At the same time, museums are keen to reinforce their cultural authority. When describing their contributions, they reach for active verbs such as educate, create and interpret, which, by extension, assume a somewhat passive audience. The museum dispenses knowledge from a stance of superior pedagogical responsibility. The public is invited to learn, experience and absorb, but not to determine what the institution does.
Moreover, the statements tend to express museums’ individual agendas, not a big-tent ideal. Each institution puts forward its own distinct value proposition. Words depicting the museum as a community asset, the proverbial public square invoked in much current discourse on art institutions—environment, social, access, hub, place, live—do bubble up into the top tier. But the variation among the missions still leaves the impression that museums, as a group, do not clearly converge around a shared set of goals.
Instead of consistency, the missions offer a feast of symbolically freighted phraseology. What will tomorrow’s linguistic anthropologists make of words such as define, for example—used in its adjectival form in five mission statements, as in, “the defining modern art museum”? Will they conclude that the institution succeeded in defining a form of creativity? What kind of art was it, they might wonder, that demanded such ceaseless definition? And how will they square the imperative to define and redefine with the result that the words experiment and re-evaluate appear as minor blips on the cognitive map of museum missions? Only time will tell.
Fuzzy language
Do any museums, or types of museums, have similar mission statements? Yes and no. On the one hand, size does matter—sometimes. Larger museums, balancing more constituencies, tend to write longer mission statements (MoMA’s 420 words are trailed by the National Gallery’s 403, and the Boston Museum of Fine Art’s 292). On the other hand, the most universal collecting and exhibiting mandates do not necessarily command the longest mission statements. Some heralded encyclopedic museums get by with quite short ones—the Detroit Institute of Arts (11), the Minneapolis Institute of Arts (23), and the Philadelphia Museum of Art (37).

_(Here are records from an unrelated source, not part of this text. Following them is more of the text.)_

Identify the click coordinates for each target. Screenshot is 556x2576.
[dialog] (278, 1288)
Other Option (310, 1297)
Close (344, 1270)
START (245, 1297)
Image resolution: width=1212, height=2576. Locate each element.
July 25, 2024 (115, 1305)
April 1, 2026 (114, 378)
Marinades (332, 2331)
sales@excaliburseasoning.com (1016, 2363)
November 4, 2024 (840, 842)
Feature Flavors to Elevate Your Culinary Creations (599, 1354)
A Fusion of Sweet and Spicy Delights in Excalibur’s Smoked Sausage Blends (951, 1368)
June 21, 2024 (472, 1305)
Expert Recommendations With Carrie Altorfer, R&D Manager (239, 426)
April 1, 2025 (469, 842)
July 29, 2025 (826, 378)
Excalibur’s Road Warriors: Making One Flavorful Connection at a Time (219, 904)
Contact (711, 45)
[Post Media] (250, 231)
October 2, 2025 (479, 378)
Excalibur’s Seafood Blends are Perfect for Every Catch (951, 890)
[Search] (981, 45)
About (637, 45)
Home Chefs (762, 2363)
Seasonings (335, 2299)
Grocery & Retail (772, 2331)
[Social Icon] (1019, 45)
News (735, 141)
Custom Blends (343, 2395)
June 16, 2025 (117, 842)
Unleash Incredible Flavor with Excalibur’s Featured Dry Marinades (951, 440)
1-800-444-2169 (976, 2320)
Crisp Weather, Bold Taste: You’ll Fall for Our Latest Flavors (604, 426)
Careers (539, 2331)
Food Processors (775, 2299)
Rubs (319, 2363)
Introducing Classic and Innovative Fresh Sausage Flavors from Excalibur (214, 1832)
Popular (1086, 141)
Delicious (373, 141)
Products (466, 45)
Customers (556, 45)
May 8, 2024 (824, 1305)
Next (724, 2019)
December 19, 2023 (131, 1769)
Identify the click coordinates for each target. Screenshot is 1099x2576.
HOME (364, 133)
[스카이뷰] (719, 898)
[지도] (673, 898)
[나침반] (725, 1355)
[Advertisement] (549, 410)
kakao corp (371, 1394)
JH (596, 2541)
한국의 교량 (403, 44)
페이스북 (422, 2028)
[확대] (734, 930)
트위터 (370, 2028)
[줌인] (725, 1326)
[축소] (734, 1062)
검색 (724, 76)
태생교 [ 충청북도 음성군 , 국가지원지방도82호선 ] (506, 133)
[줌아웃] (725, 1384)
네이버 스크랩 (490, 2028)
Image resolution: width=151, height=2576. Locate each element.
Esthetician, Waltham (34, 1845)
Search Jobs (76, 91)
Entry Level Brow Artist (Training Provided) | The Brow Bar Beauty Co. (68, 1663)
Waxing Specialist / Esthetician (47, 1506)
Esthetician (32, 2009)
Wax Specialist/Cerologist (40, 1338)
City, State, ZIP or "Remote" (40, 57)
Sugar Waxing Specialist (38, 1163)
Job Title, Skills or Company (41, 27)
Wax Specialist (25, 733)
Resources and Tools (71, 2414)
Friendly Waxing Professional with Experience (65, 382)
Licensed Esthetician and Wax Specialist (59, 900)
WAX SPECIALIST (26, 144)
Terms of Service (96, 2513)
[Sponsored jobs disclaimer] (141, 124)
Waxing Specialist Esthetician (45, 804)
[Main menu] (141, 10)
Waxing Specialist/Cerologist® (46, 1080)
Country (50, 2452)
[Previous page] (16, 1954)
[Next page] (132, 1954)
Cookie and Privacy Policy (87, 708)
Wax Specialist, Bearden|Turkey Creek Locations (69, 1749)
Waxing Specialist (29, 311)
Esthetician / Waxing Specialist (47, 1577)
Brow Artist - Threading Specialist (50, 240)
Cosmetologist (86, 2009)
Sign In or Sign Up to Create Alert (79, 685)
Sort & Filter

One pattern that does seem to cut across categories is the vogue for anodyne formulations that set no tangible goals and forestall accountability. Museums all too often strive, engage and foster. Variations on this theme abound: advance, seek, aim, offer, sustain, affirm, focus, honor, consider, invite, and so on.
To the dismay of foundation and government officials, there is little in this vocabulary to lend itself to measurable outcomes. Lack of specificity, in fact, may be the one trait that mission statements have in common.
A more generous interpretation could be that the mission statements reflect a philosophical crossroads where museums now find themselves.
Not that long ago, in 1999, the museum administrator and scholar Stephen Weil, a staunch advocate of making museums hospitable, titled an influential essay, “From Being about Something to Being for Somebody: the Ongoing Transformation of the American Art Museum”. He argued that “in the emerging museum, responsiveness to the community must be understood not as a surrender, but, quite literally, as a fulfillment”. Yet even Weil might have been surprised to find serve, audience and communities among the top 20 words in today’s museum mission statements.
Slowly but surely, it seems museums are handing over some authority to their audiences. The fuzzy, all-over-the-place rhetoric may be masking this transition. It’s possible that museums are trading in one set of self-definitions, involving absolutes and excellence, for another, stressing audience orientation, inclusiveness and interactivity.
So which is it? A fractured landscape, or a transitional moment? You decide.